The sad news of Treat Williams’s recent death seems particularly poignant ahead of the Criterion Blu-ray release of Smooth Talk, which saw the actor play one of his more menacing roles as Arnold Friend opposite Laura Dern’s teen-tearaway Connie Wyatt.
The film, directed by Joyce Chopra and based on Joyce Carol Oates’s short story “Where Are You Going, Where Have You Been?”, while mostly concerned with the mother-daughter tensions caused by Connie’s irresponsible rebellion, is also a cautionary tale loosely wrapped in the guise of Grimm’s timeless archetype of ‘The Big Bad Wolf’.
15 year-old Connie is a coiled-spring of pent up longing and frustration, idling around her rural family farmhouse and snatching any opportunity of escape – whether that’s blasting music in her room, a trip to the mall with friends or dolling herself up for a clandestine night out to meet boys. Her sister June (Elizabeth Berridge) is the ‘perfect’ one, her father Harry (Levon Helm) seems content in his blissful ignorance and her mother Katherine (Mary Kay Place) is the persecutor trying but failing to both understand and connect with a daughter who’s eyes are fixed on an unknown horizon.
Connie’s is a typical conundrum played out in so many coming-of-age dramas, but the sensitivity with which Chopra handles scenes that show the deeper emotional waters shifting within the female characters is what sets Smooth Talk apart from the rest. Connie is fully aware of her sexuality, but is still too young to understand the risks of her flirtations – and the dangers only increase as she pushes away those who have her safety most in mind.
After a few dalliances with kids roughly her own age, she catches the eye of charismatic loner Arnold Friend (“I’m watching you”) – who takes advantage of Connie being left home alone to charm, cajole and ultimately threaten his way towards an intended goal.

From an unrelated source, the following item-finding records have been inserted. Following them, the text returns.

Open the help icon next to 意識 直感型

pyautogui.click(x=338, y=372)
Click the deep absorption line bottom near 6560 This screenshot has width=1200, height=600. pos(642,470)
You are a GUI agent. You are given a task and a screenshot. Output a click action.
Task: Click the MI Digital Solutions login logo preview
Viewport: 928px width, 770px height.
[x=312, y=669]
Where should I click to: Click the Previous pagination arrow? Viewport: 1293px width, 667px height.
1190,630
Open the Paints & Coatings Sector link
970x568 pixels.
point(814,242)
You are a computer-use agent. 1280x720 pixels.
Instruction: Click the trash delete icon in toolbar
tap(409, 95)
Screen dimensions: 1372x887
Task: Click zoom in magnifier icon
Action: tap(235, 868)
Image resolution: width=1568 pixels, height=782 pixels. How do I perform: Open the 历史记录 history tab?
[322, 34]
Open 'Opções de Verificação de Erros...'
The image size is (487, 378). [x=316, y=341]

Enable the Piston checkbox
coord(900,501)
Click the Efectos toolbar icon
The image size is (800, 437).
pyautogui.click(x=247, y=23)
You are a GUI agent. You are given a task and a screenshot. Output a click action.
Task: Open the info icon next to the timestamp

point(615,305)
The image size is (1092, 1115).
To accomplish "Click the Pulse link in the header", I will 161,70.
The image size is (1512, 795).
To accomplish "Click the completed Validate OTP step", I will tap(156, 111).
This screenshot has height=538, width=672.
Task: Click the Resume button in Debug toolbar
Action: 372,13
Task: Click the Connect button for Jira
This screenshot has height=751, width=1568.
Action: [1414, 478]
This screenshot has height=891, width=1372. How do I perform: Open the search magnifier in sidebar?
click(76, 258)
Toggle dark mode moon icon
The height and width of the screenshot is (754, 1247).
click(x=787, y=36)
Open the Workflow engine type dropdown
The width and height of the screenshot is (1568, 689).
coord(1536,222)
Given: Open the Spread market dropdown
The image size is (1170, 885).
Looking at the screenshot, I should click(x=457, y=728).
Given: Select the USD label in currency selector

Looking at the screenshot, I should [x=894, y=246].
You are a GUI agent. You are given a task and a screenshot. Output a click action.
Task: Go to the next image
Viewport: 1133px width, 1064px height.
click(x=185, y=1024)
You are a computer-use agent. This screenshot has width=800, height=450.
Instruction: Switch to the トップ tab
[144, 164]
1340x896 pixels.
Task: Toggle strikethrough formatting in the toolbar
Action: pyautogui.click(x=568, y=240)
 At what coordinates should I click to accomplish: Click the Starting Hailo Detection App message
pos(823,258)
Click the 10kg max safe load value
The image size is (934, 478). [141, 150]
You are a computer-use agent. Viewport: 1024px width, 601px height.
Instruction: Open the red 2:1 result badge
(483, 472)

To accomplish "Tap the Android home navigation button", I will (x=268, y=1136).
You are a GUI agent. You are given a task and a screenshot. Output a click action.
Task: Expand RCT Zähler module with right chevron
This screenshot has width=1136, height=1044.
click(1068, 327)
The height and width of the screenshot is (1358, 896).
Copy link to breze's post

To say that Connie brings the danger on herself and so is to blame for what follows is to miss the complex nature of sexual liberation and female autonomy which the film looks to explore through the quieter(ish) moments between Connie and her mother. Katherine’s frustrations at being left in charge of endless house repairs while dad drinks beer and pontificates on the merits of being a home-owner deepens her resentment of giving up on her own dreams as a young mother – and its these tensions that cause a constant butting of heads as Connie refuses to succumb to the same fate.
As misdirected as her wanderings are, Connie is just a kid looking for validation and to be cared for – something she feels that her distant father, overly-critical mother and judgemental sister don’t provide. Into this vacuum comes A. Friend (get it?) and his wily way with words designed to flatter and reassure (“you’re special”, “I see you”, “nobody will love you like I do”). The last 40 minutes of Smooth Talk brims with the tension of a nightmarish scenario as Connie’s naïve idealism is crushed by the harsh reality of destructive male force; ensuring that her world will never be the same again.
Laura Dern (in her breakout role) superbly embodies the duality of innocence and allure that would be seen in many of her future roles and Treat Williams plays the slick charlatan to perfection.
Blu-ray extras include conversations between Chopra, author Joyce Carol Oates and key actors, and interview with production designer David Wasco and an audio reading of the 1966 Life magazine article “The Pied Piper of Tucson,” which inspired the short story by Oates.